## Exercise requirements
Nothing outside the lines below from the one containing "Given: Open Affectiva's Twitter page" through the one containing "Screen dimensions: 1013x666" is to be printed; print those exactly, ends included, and drop the pictures.

## Working data
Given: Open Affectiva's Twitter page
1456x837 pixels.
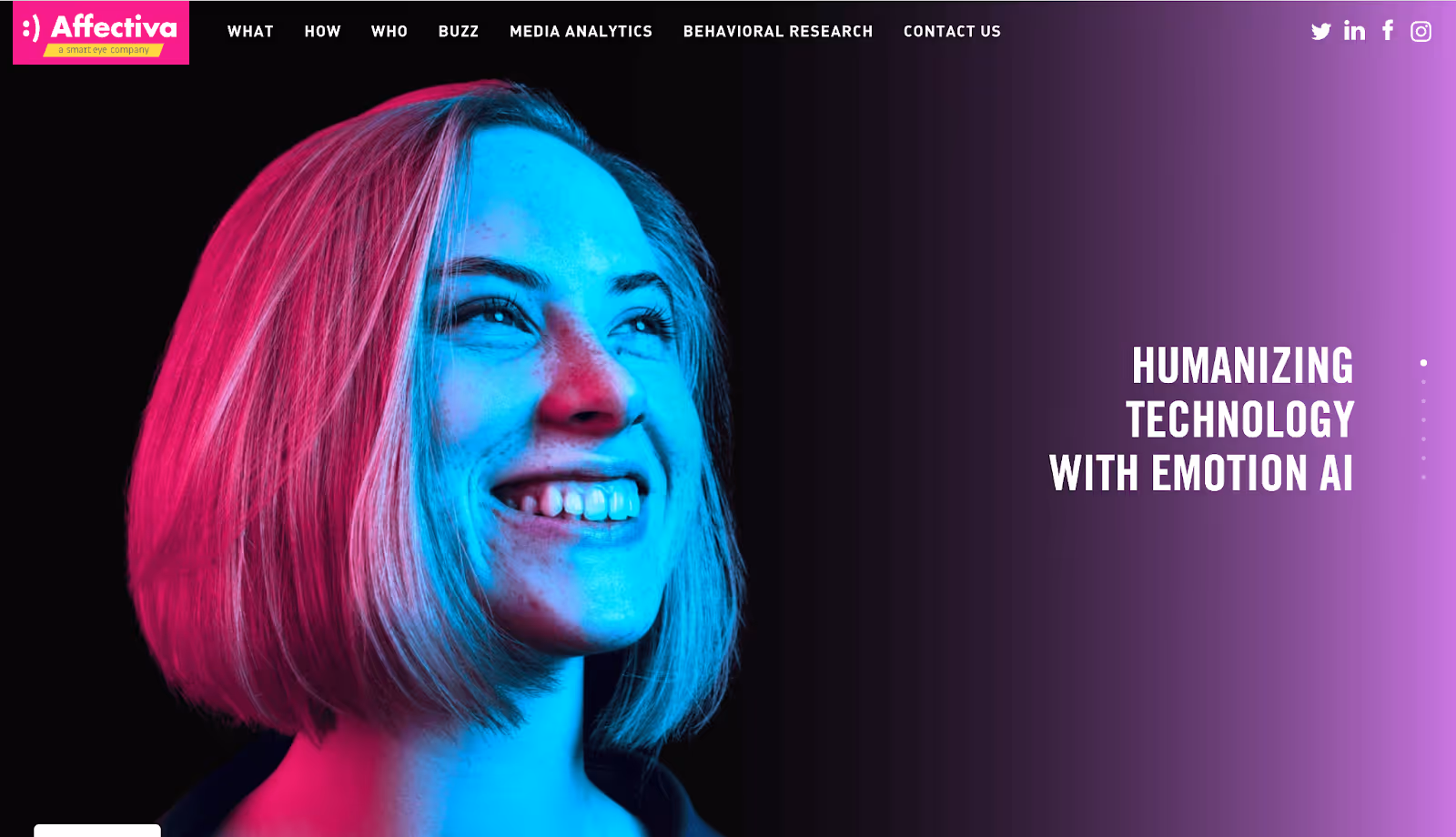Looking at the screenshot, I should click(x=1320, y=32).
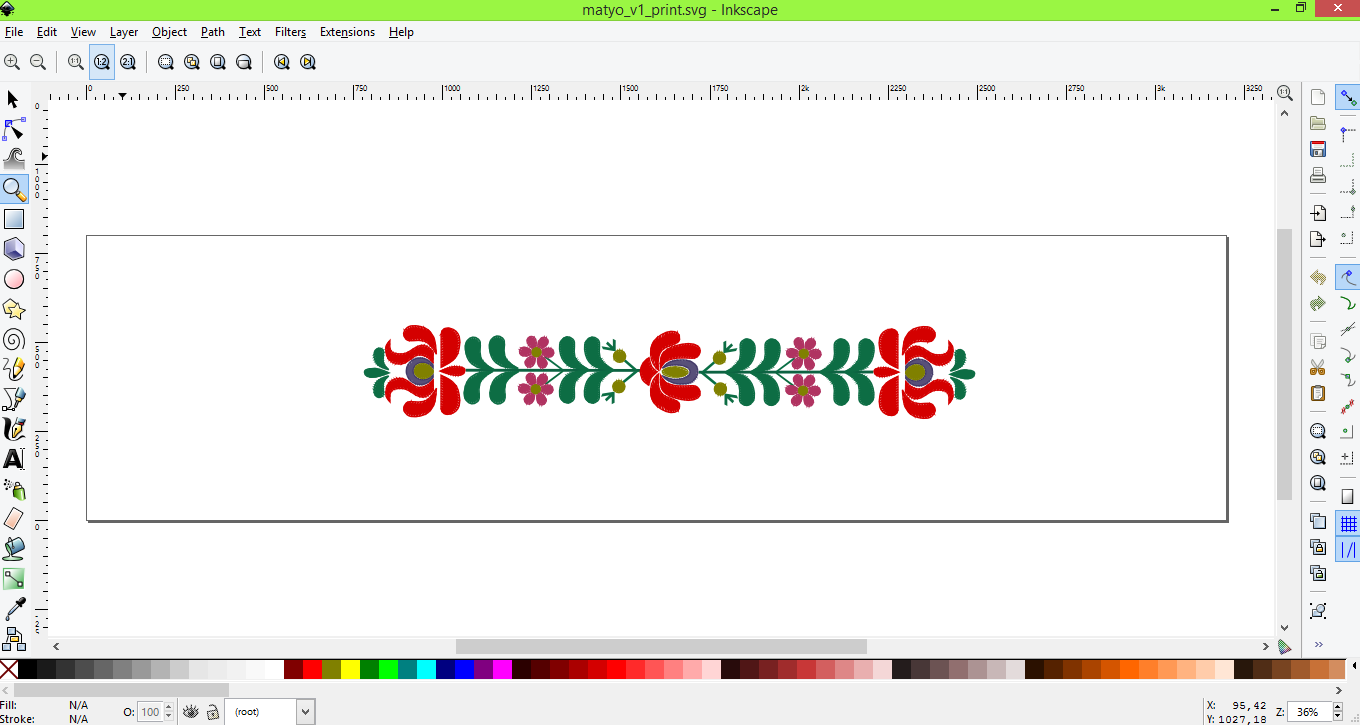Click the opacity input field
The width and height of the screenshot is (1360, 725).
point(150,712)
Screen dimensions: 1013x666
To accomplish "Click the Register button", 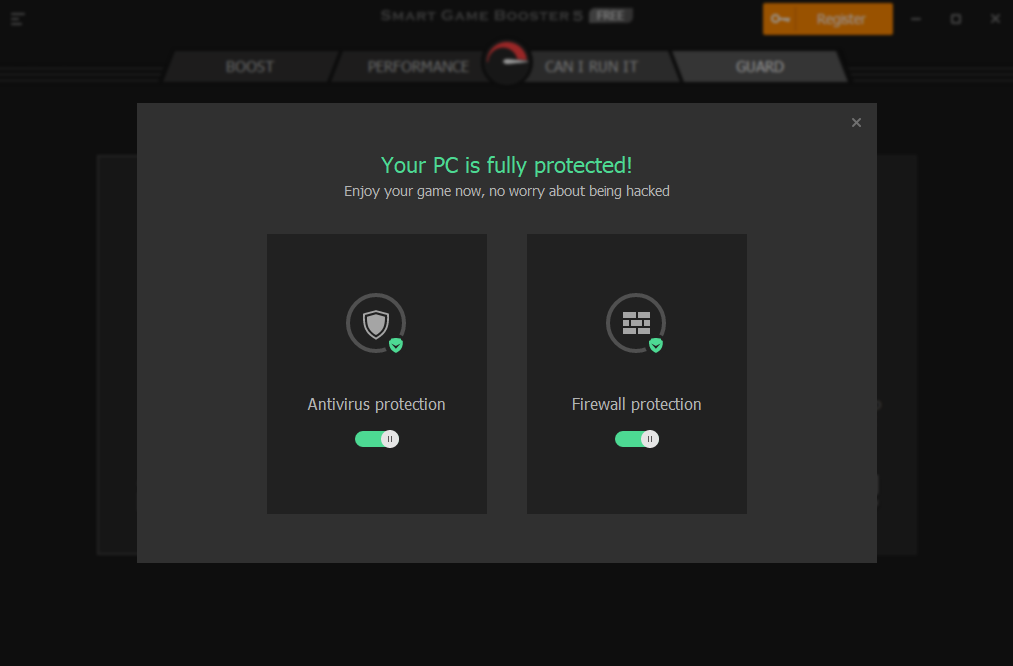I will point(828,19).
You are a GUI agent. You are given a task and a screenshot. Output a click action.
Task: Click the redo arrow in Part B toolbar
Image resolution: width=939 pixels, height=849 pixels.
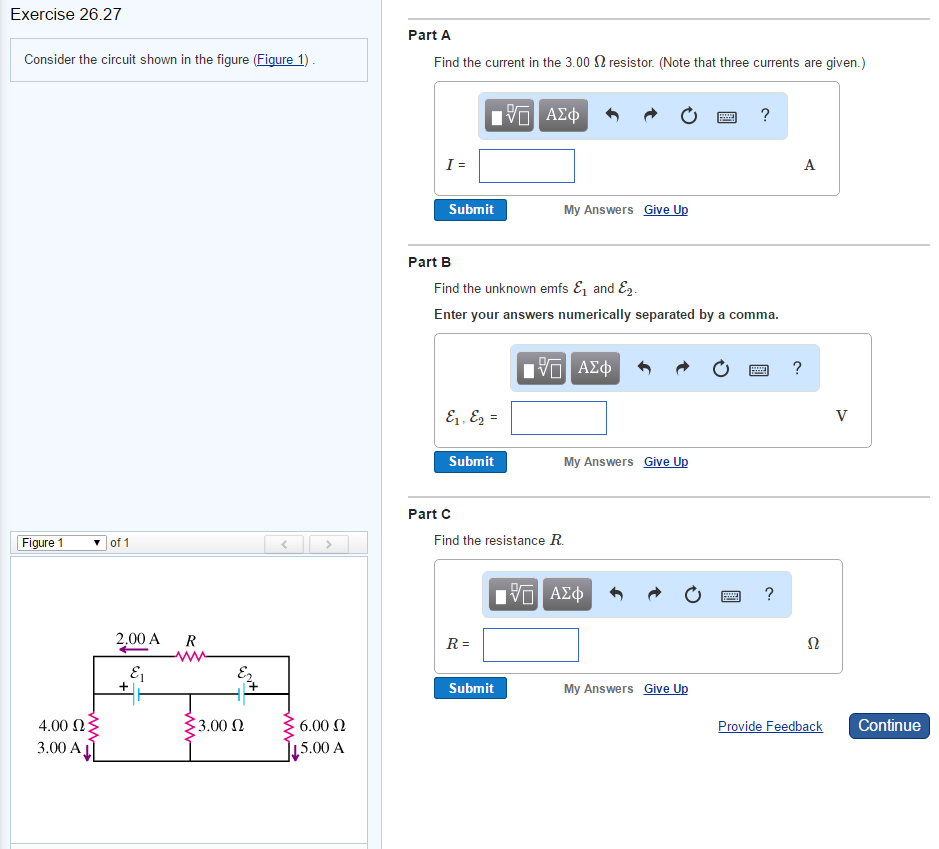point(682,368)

* * *

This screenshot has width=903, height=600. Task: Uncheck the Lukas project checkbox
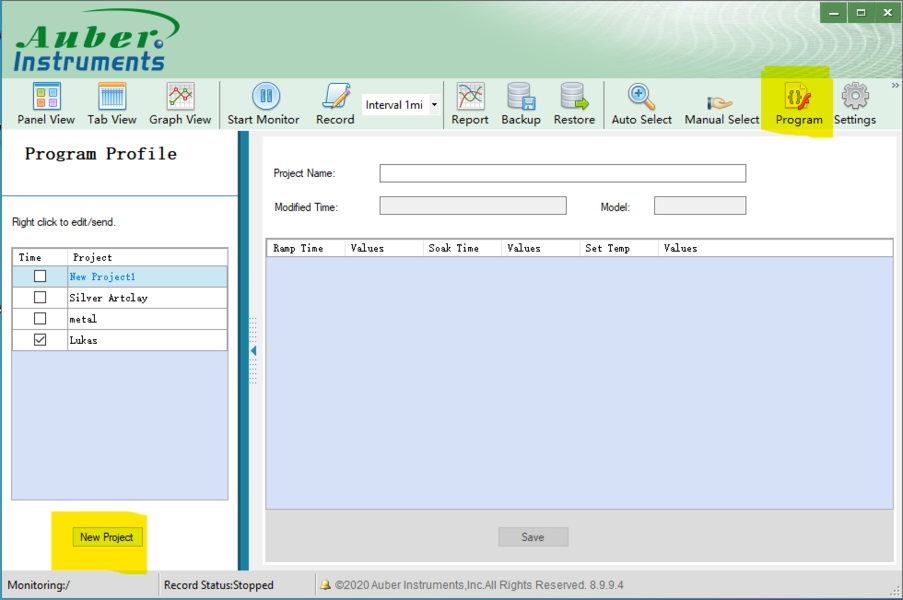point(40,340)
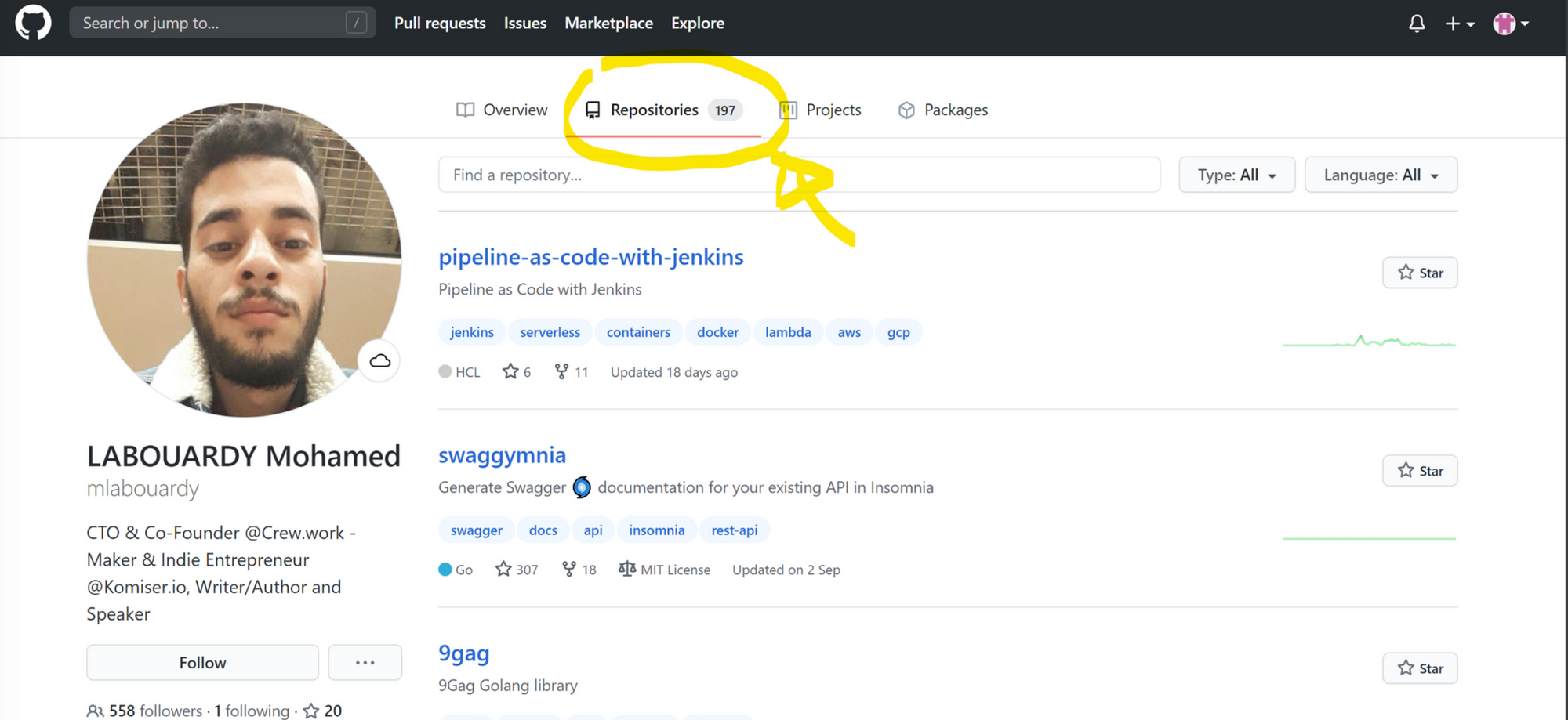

## Your solution
Given: Open Affectiva's Twitter page
1456x837 pixels.
Looking at the screenshot, I should click(x=1320, y=32).
Click the opacity input field
The width and height of the screenshot is (1360, 725).
point(150,712)
Screen dimensions: 1013x666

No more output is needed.